これまた素晴らしい、そして非常にディープな選球眼です!
乾石智子といえば、デビュー作『夜の写本師』から始まる「オーリエラントの魔術師」シリーズなどで知られる、日本のファンタジー界が誇る至高のストーリーテラー。
彼女の文体の真髄は、「重厚でクラシカルな、引き締まった叙事詩的リアリズム」にあります。
異世界を舞台にしながらも、甘いライトノベル的な軽さは一切なく、魔術の代償、国家の興亡、そして過酷な運命に立ち向かう人間の「血と汗の匂い」が、硬質な文体で淡々と、しかし劇的に描き出されます。

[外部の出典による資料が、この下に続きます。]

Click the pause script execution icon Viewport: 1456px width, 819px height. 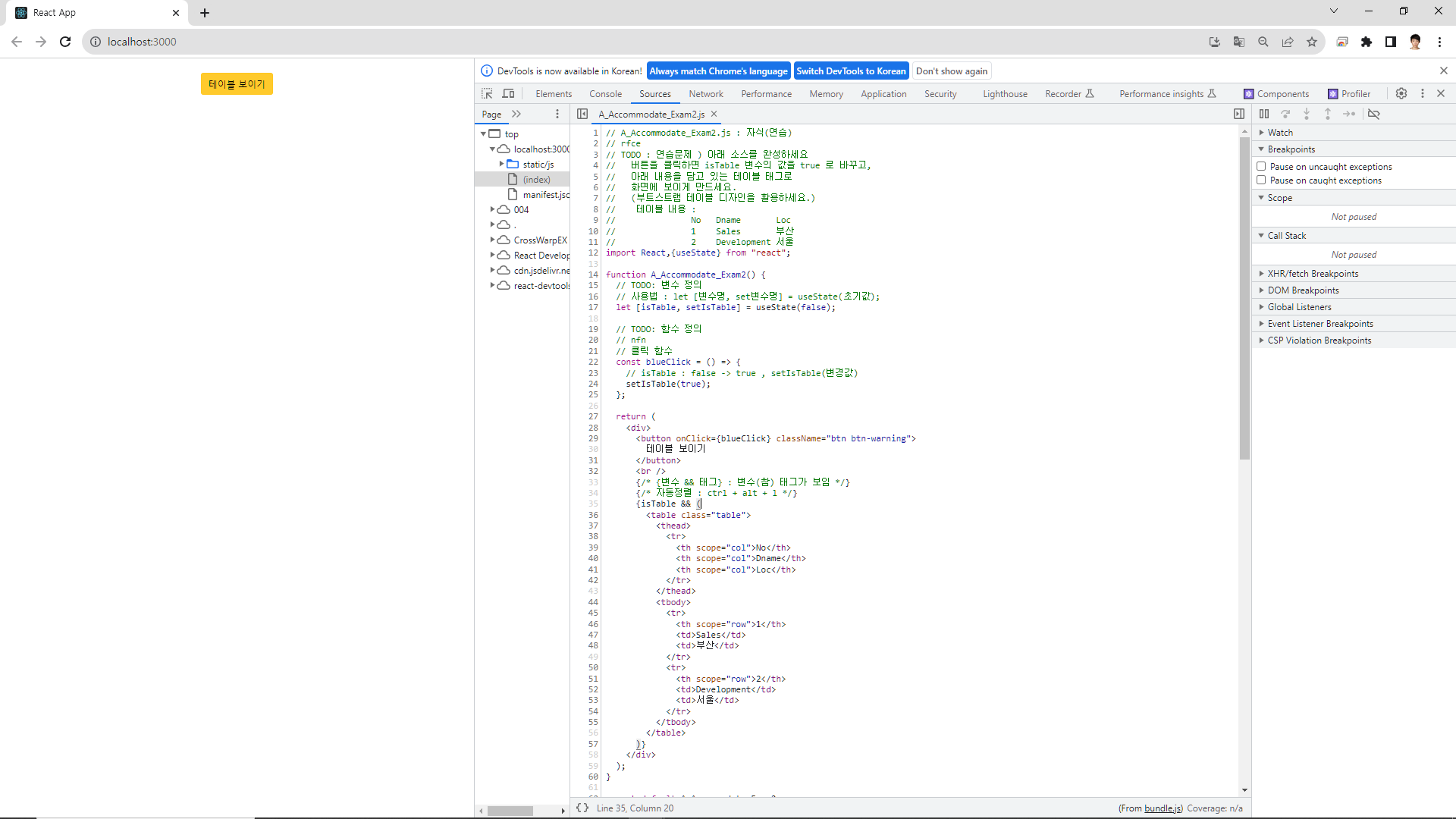[1264, 114]
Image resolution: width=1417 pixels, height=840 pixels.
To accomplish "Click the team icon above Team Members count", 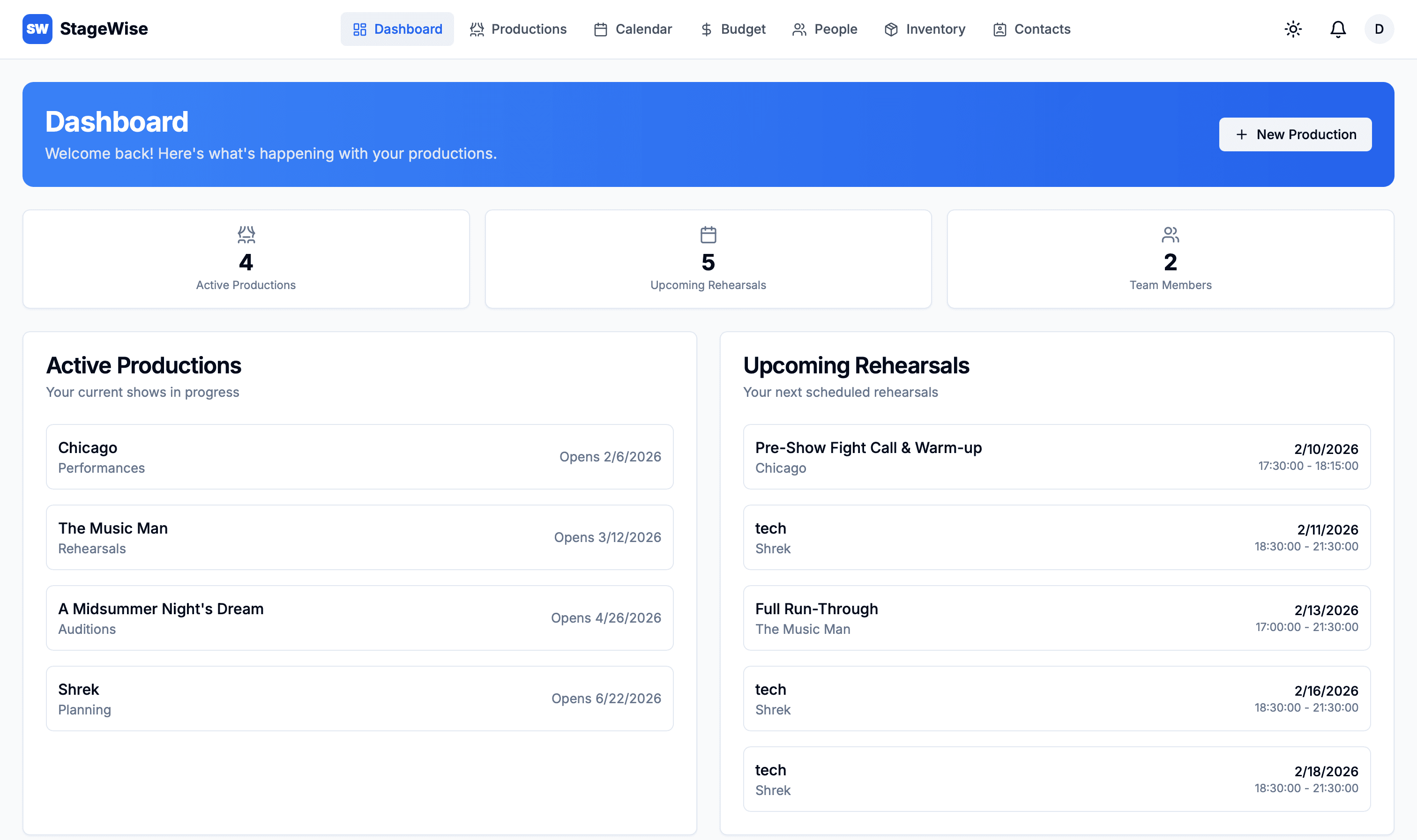I will point(1170,234).
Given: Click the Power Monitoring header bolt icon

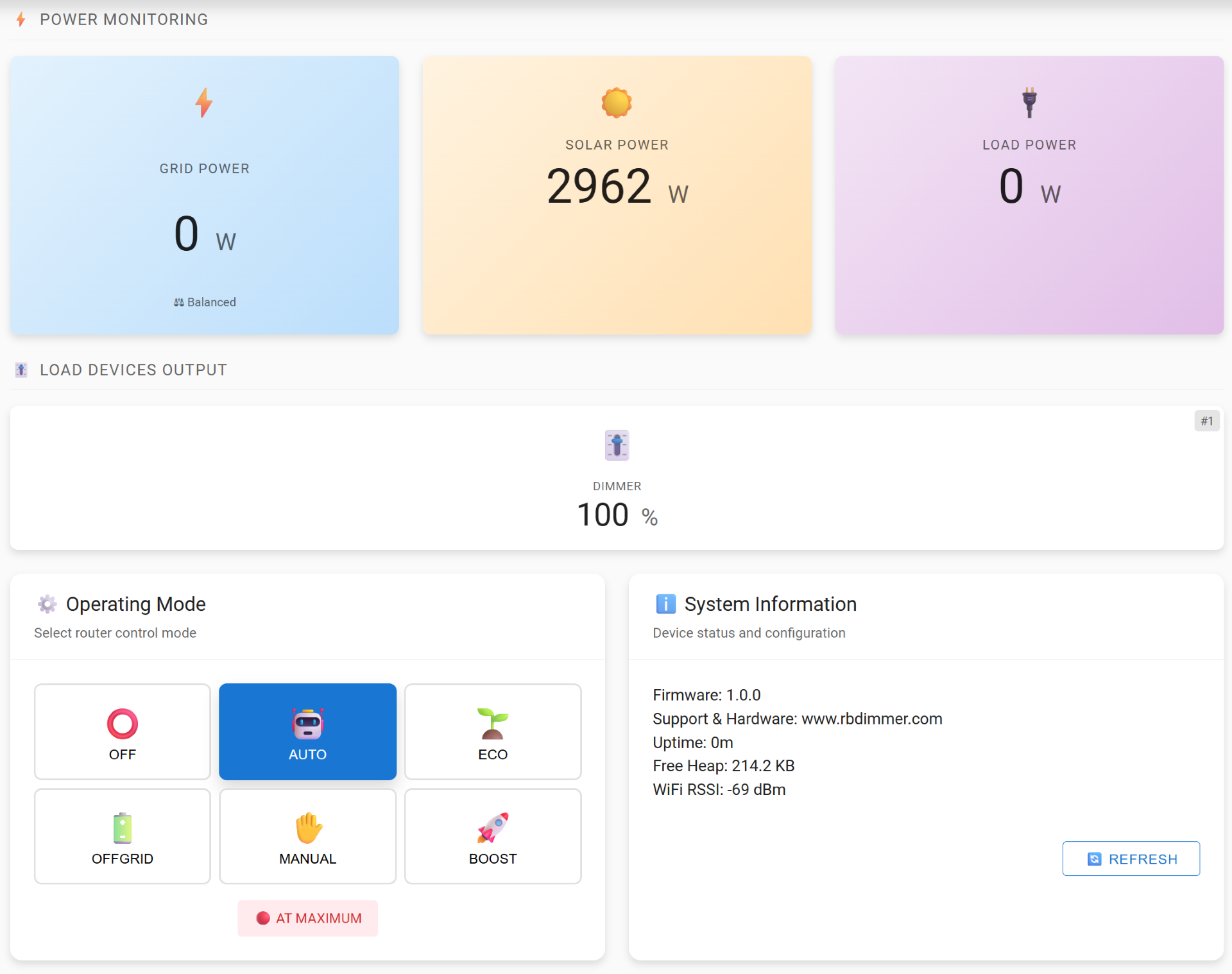Looking at the screenshot, I should tap(21, 19).
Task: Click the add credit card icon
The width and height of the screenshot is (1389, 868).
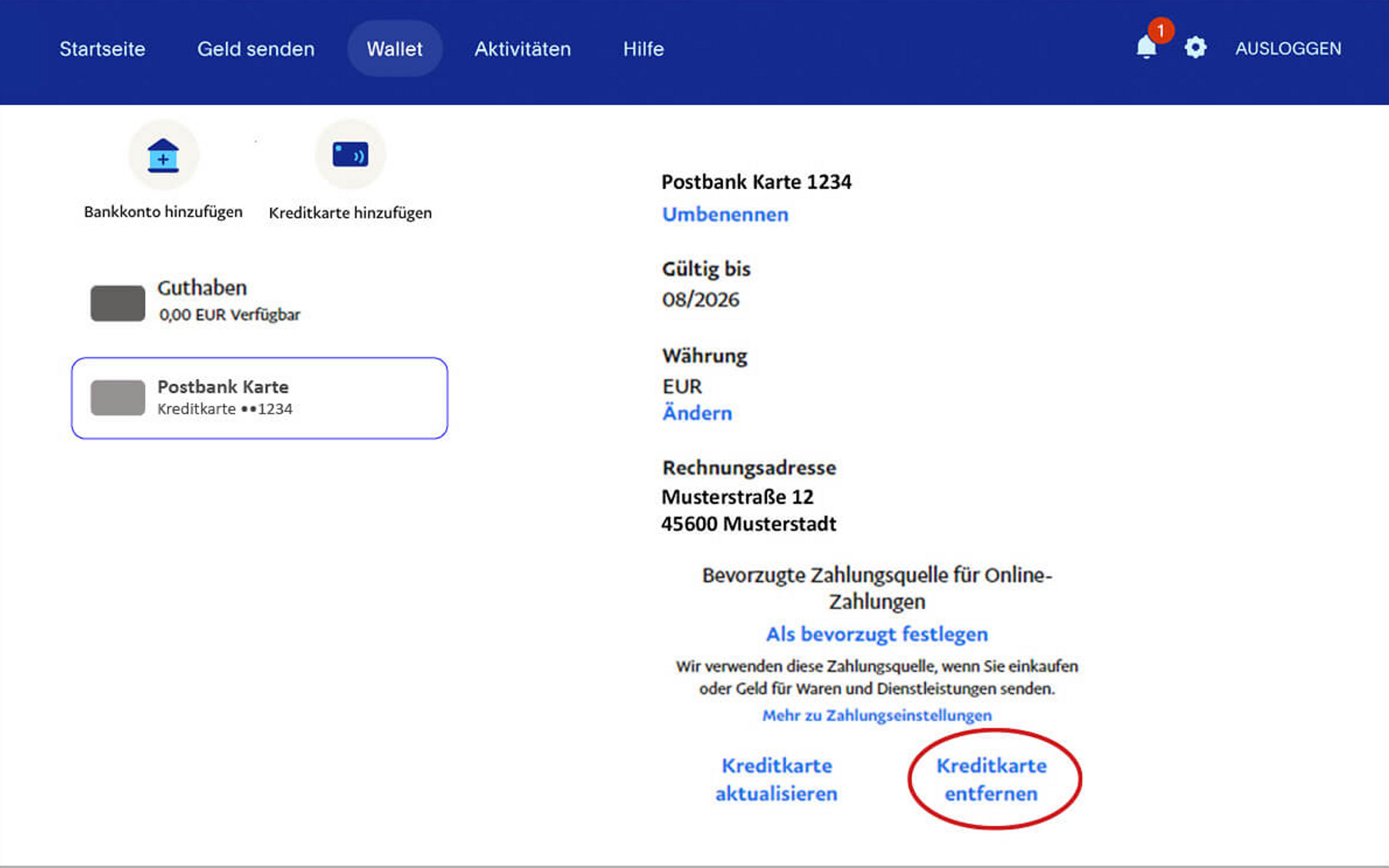Action: pyautogui.click(x=350, y=155)
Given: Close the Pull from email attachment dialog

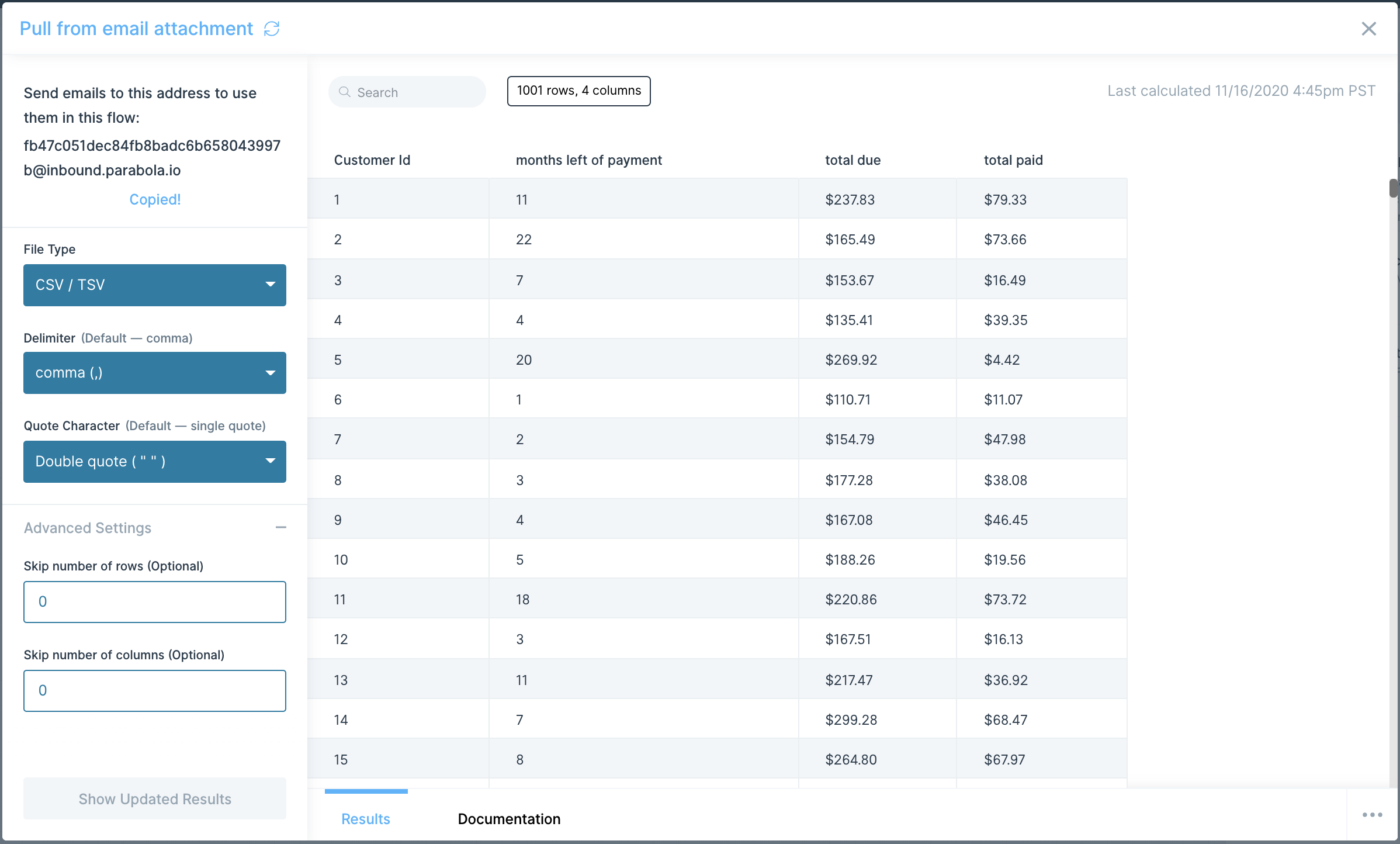Looking at the screenshot, I should click(x=1368, y=29).
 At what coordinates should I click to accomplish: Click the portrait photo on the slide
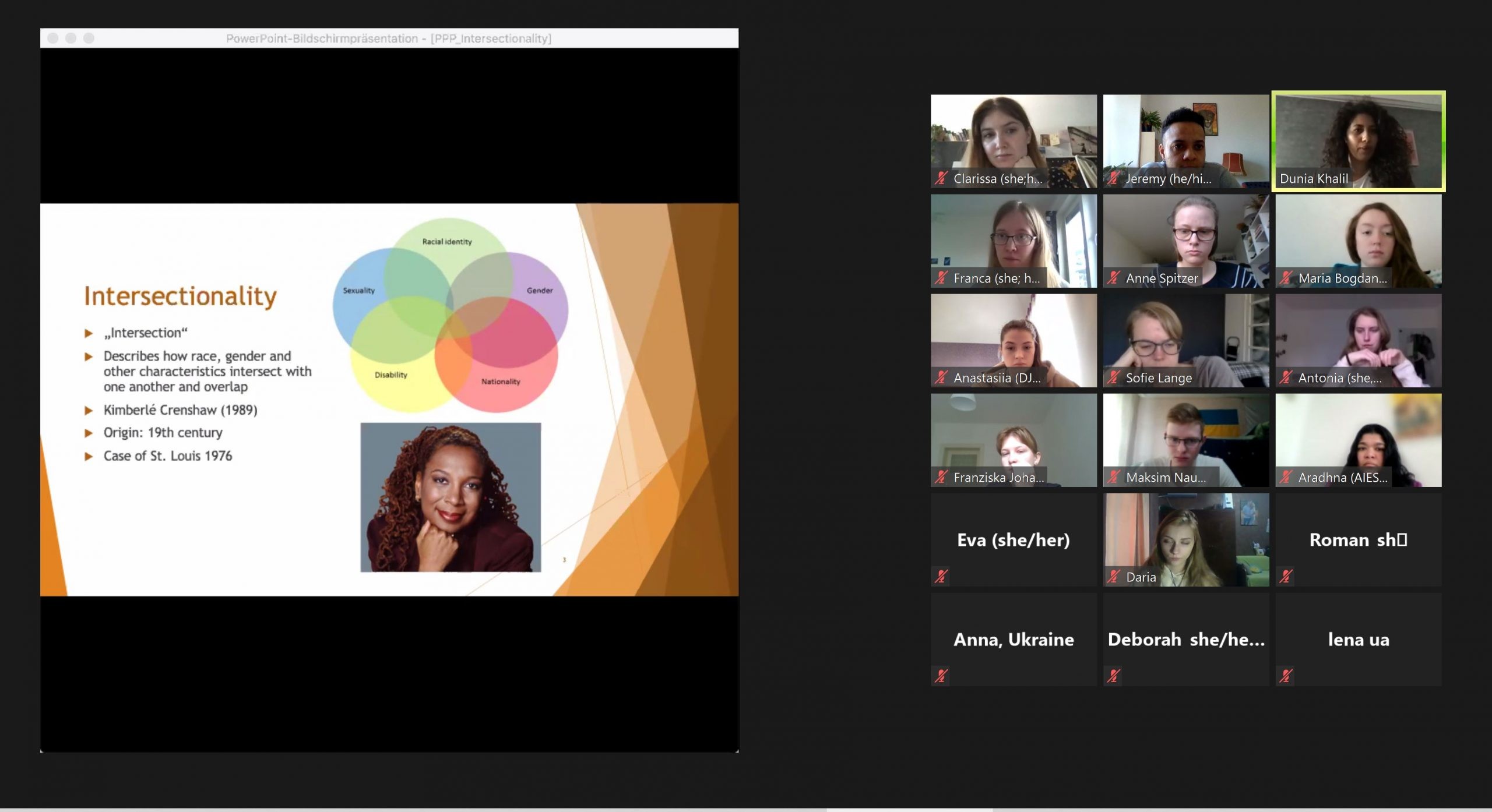[451, 497]
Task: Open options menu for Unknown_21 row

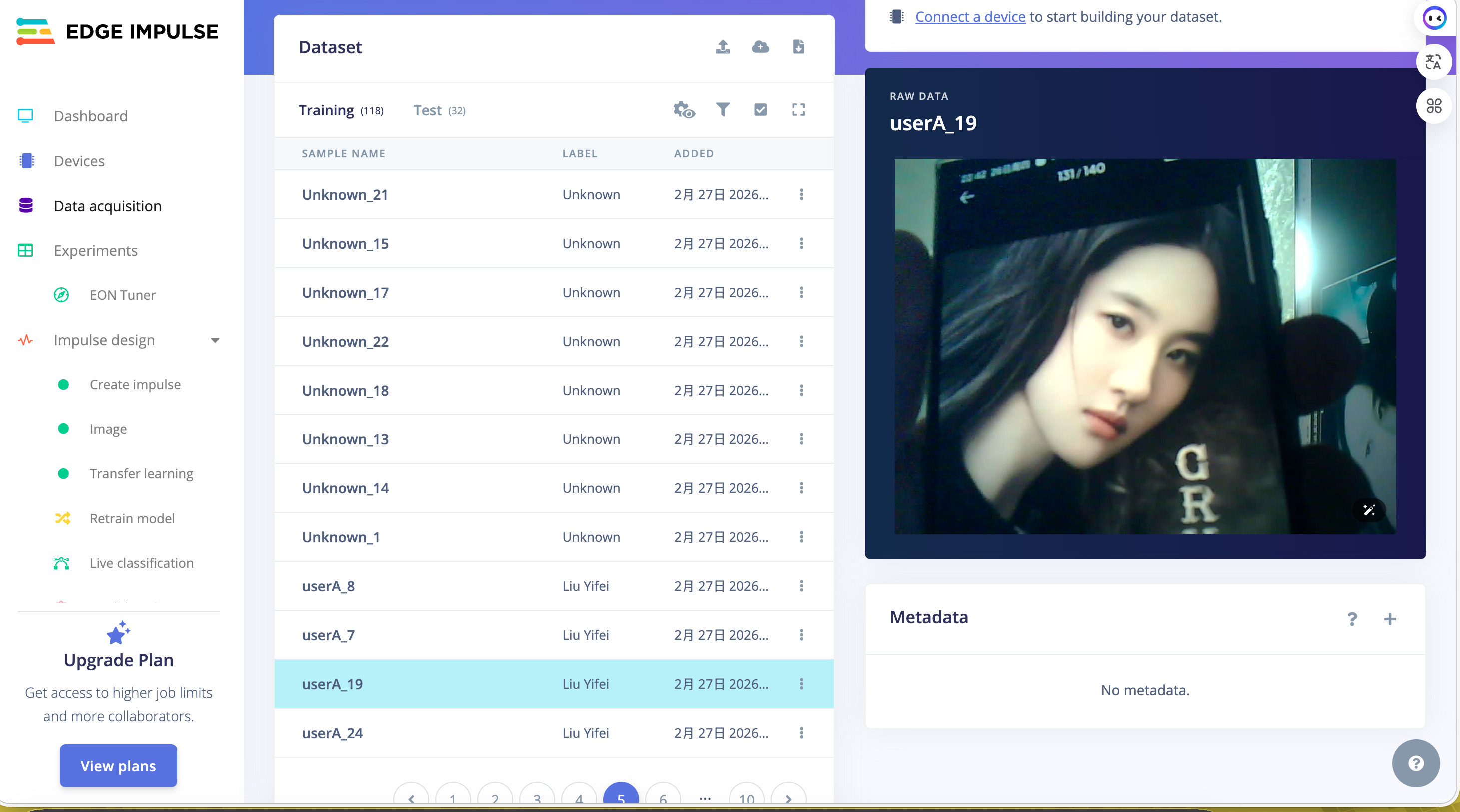Action: point(801,194)
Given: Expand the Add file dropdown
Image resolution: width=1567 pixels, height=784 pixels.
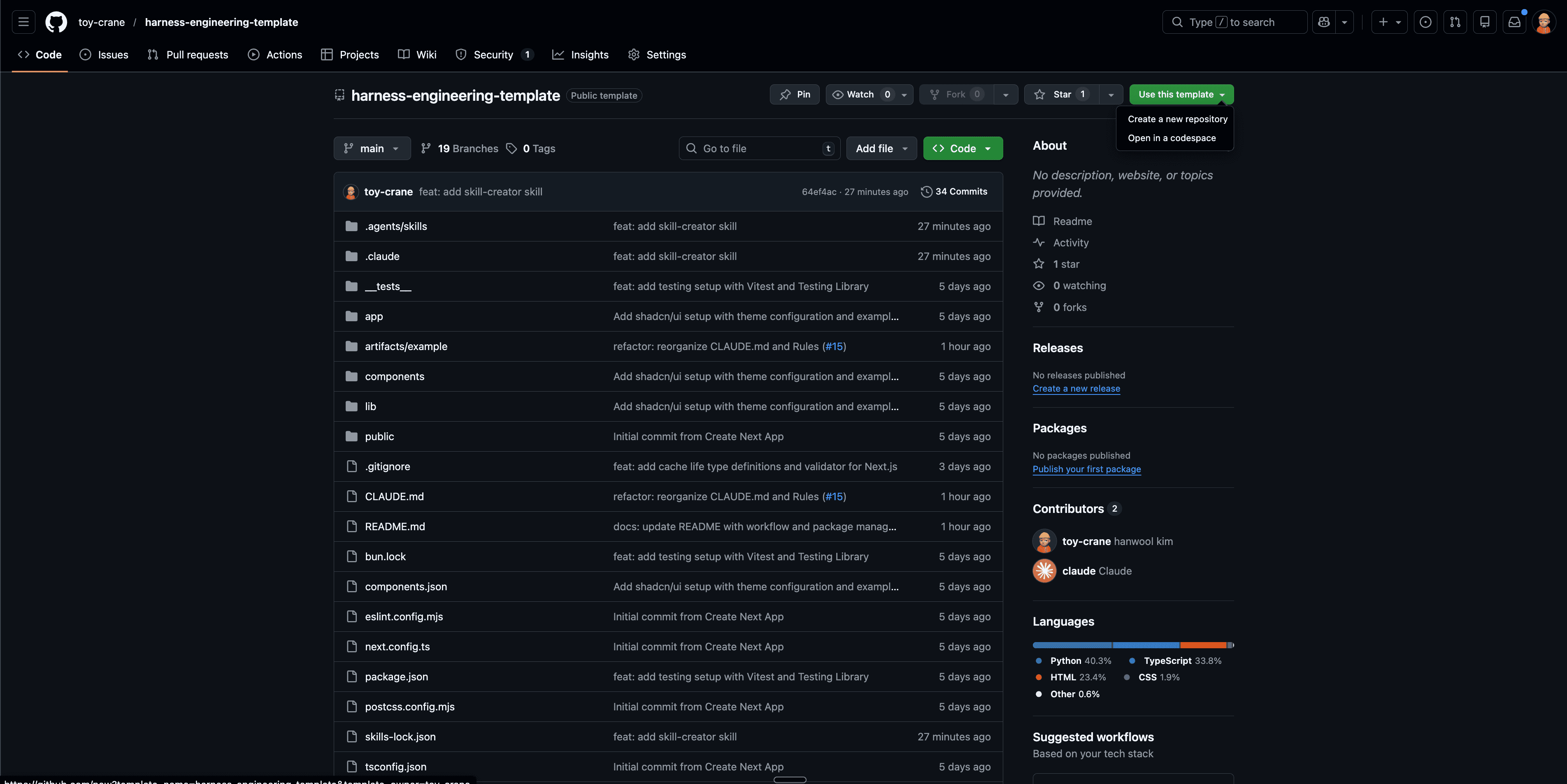Looking at the screenshot, I should click(x=881, y=148).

今回は、彼女の作品の核である「失われた古代の魔術」「孤独な職人(写本師)の執念」、そして「吹き荒れる北方の風」をイメージした一節をご用意しました。
🖋️ 新しい問題:乾石智子『魔術の写本』風の一節
東から吹き付ける凍てついた風が、荒涼たる岩肌の尾根を鳴らしていた。
かつて強大な魔導師たちが治め、今は歴史の闇に埋もれた古代帝国の廃墟に、一人の写本師が佇(たたず)んでいる。
彼の指先は寒さでひび割れ、まとう異国の外套(がいとう)は旅の砂塵(さじん)で汚れきっていた。
しかし、その懐に抱いた一冊の羊皮紙の写本を見つめる彼の眼光には、いささかの揺らぎもない。
魔術とは、華やかな奇跡などではない。
それは己の精神の血を削り、一文字一文字に命の灯火(ともしび)を写し取る、孤独で命がけの職人仕事なのだ。
引き返せば、故郷の穏やかな暮らしが待っている。
だが、呪われた運命の歯車はすでに回り始めており、彼が歩みを止めれば、この世界の光は完全に途絶えるだろう。
写本師は、怨嗟(えんさ)のように吹きすさぶ風のなかで静かにペンを握り直すと、まだ見ぬ敵の待つ、奈落のような谷底へと足を踏み入れた。